Calling Functions and Passing Parameters in Assembly
CS 301 Lecture, Dr. Lawlor
Calling C++ Functions from Assembly
You use the "call" instruction to call functions. You can
actually call C++'s "cout" if you're sufficiently dedicated, but the builtin NetRun
functions are designed to be easier to call. There are two steps in calling a function from assembly.
First, you
need to tell the assembler that "read_input" is an external
function. All you do is say "extern
read_input". This is the assembly equivalent of a
"#include" statement, although it only applies to a single function.
Second, you call that function, with the "call" instruction. When it sees "call read_input", the CPU will execute the
read_input function until it returns. Before read_input returns,
it will put the read-in value into eax, where you can grab it.
So this assembly program reads an integer and returns it:
extern read_input
call read_input
; ... read_input puts its value into eax, where we leave it for main ...
ret
(executable NetRun link)
Be careful, though! The read_input function can and will use all
the other scratch registers for its own purposes. In particular, it's
tricky to call read_input twice to read two numbers, since you need to
stash the first number somewhere other than registers during the second
call! (You'll hear more than you ever want to hear about this, when we talk about memory in about a month.)
The whole list of NetRun builtin functions is in the help.
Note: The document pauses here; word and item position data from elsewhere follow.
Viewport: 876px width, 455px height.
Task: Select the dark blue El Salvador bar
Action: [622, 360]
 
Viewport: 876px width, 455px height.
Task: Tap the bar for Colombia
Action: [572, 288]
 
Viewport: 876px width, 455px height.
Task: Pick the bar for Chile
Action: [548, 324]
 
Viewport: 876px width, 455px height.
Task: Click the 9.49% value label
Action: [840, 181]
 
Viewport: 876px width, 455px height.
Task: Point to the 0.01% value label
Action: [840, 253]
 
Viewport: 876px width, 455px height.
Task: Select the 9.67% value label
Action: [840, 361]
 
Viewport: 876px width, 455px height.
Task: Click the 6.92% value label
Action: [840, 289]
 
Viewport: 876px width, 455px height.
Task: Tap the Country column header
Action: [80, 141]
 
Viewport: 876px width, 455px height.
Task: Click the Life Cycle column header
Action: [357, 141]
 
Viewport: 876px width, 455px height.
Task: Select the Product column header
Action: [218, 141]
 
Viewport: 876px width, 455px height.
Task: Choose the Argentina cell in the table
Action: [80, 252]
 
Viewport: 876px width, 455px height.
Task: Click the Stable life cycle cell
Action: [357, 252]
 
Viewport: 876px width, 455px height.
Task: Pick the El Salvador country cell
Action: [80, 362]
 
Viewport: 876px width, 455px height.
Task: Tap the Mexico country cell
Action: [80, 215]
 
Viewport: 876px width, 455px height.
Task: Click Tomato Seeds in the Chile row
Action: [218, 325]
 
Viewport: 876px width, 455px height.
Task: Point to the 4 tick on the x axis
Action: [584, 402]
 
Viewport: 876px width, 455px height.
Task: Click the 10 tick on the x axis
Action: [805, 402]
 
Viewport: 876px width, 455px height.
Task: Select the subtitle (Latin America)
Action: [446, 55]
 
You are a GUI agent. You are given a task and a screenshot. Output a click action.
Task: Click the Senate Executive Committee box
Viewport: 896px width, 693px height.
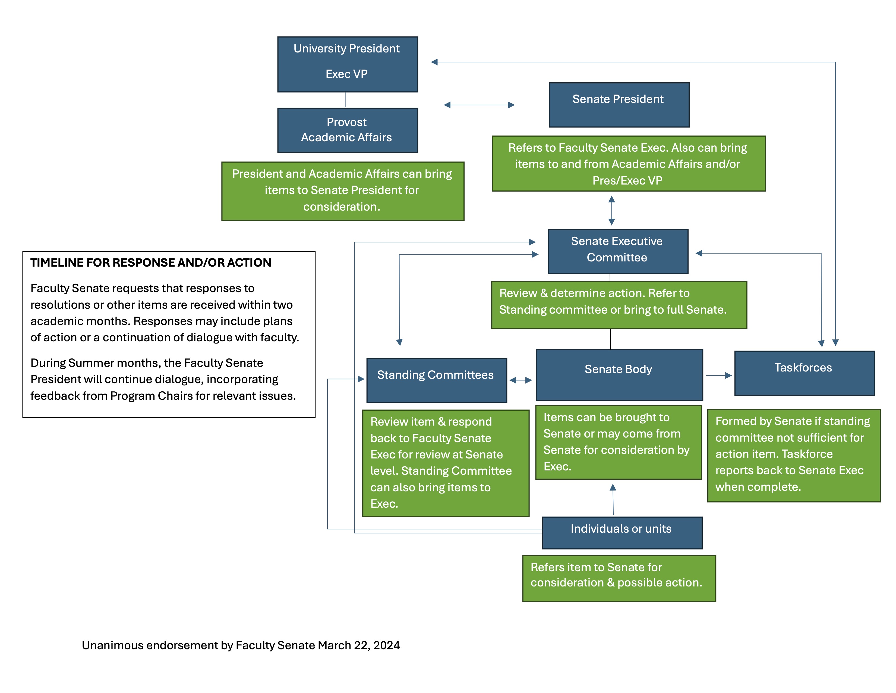point(617,251)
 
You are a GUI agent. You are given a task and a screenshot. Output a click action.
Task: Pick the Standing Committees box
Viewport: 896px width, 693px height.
point(436,380)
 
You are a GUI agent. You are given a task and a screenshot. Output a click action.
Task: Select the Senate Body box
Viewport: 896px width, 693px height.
point(619,374)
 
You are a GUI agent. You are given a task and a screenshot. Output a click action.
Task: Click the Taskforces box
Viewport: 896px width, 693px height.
point(804,373)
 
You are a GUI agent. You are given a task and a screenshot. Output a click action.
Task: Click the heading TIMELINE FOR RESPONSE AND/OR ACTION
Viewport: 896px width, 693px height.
point(151,263)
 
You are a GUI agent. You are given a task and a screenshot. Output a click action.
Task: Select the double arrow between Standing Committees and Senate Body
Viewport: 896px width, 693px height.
point(520,380)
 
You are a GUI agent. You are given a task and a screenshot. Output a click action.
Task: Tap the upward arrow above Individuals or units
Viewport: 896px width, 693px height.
point(613,499)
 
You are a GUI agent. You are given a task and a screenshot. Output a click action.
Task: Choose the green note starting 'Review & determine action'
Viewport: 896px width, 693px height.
point(619,305)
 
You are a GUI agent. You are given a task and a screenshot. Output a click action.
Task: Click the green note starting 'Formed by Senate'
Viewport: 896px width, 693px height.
point(793,455)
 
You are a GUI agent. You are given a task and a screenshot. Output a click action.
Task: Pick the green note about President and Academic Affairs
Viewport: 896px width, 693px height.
point(343,191)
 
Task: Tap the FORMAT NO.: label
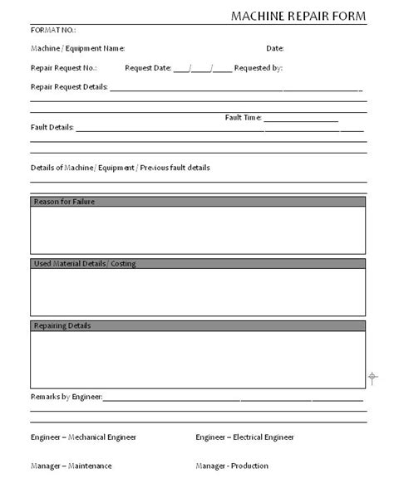[52, 32]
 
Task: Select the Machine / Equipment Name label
[77, 49]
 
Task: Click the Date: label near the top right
[275, 49]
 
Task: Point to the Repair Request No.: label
[64, 67]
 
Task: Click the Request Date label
[147, 67]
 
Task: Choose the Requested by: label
[259, 67]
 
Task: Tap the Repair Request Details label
[69, 85]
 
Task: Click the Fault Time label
[244, 118]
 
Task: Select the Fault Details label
[52, 128]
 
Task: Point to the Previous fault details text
[175, 168]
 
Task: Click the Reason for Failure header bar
[198, 202]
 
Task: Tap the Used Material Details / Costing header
[198, 264]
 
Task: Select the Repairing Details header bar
[198, 326]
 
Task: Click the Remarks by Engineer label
[66, 398]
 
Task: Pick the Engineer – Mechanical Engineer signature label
[83, 437]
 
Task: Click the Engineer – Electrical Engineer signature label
[244, 437]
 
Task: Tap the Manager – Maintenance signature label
[71, 466]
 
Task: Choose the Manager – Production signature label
[234, 466]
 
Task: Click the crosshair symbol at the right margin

You can also call any of the C standard library functions, such as getchar.
Passing Parameters in Assembly
In 64-bit x86 code, you pass the first few parameters in registers.
Annoyingly, exactly which registers you use depends on the machine:
- On x86-64 UNIX systems, including Linux and default NetRun, the first six parameters go into rdi, rsi, rdx, rcx, r8, and r9.
- On Windows 64, the first four parameters go into rcx, rdx, r8, and r9.
- On 32-bit x86 systems, no parameters go in registers, they're all on "the stack" (wait a month to hear about this!).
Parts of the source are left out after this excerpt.